*Aufgabe*. Setze die Zeilen der folgenden Auflistung vollständig als nummerierte Liste ohne Leerzeilen. Lass die Bilder dabei weg.

════════════════

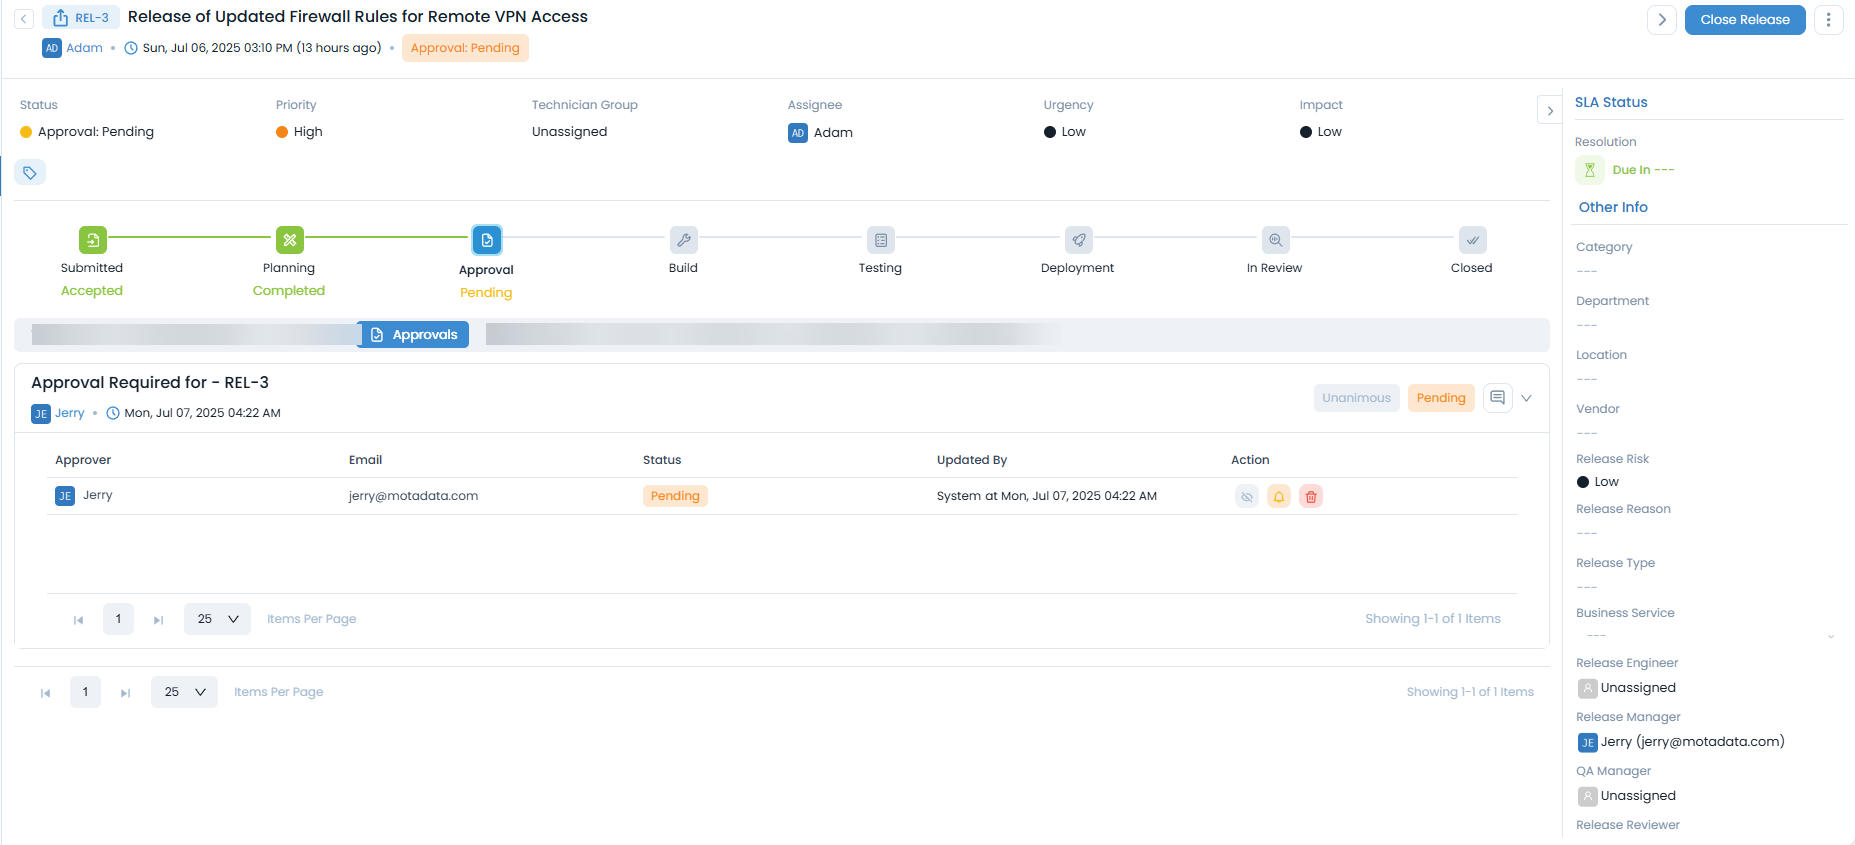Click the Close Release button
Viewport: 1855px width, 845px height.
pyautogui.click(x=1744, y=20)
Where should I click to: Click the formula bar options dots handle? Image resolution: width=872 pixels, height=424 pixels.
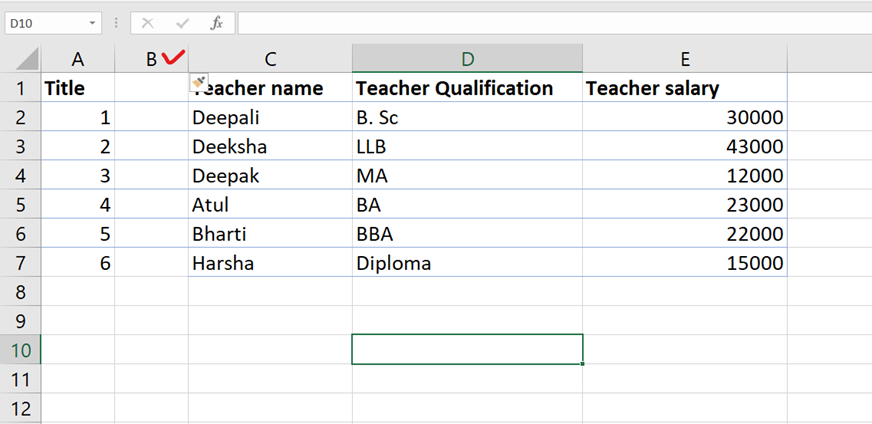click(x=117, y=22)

════════════════

*Lösung*.
1. Click the Close Release button
2. Viewport: 1855px width, 845px height.
3. pyautogui.click(x=1744, y=20)
4. Where should I click to: Click the formula bar options dots handle? Image resolution: width=872 pixels, height=424 pixels.
5. click(x=117, y=22)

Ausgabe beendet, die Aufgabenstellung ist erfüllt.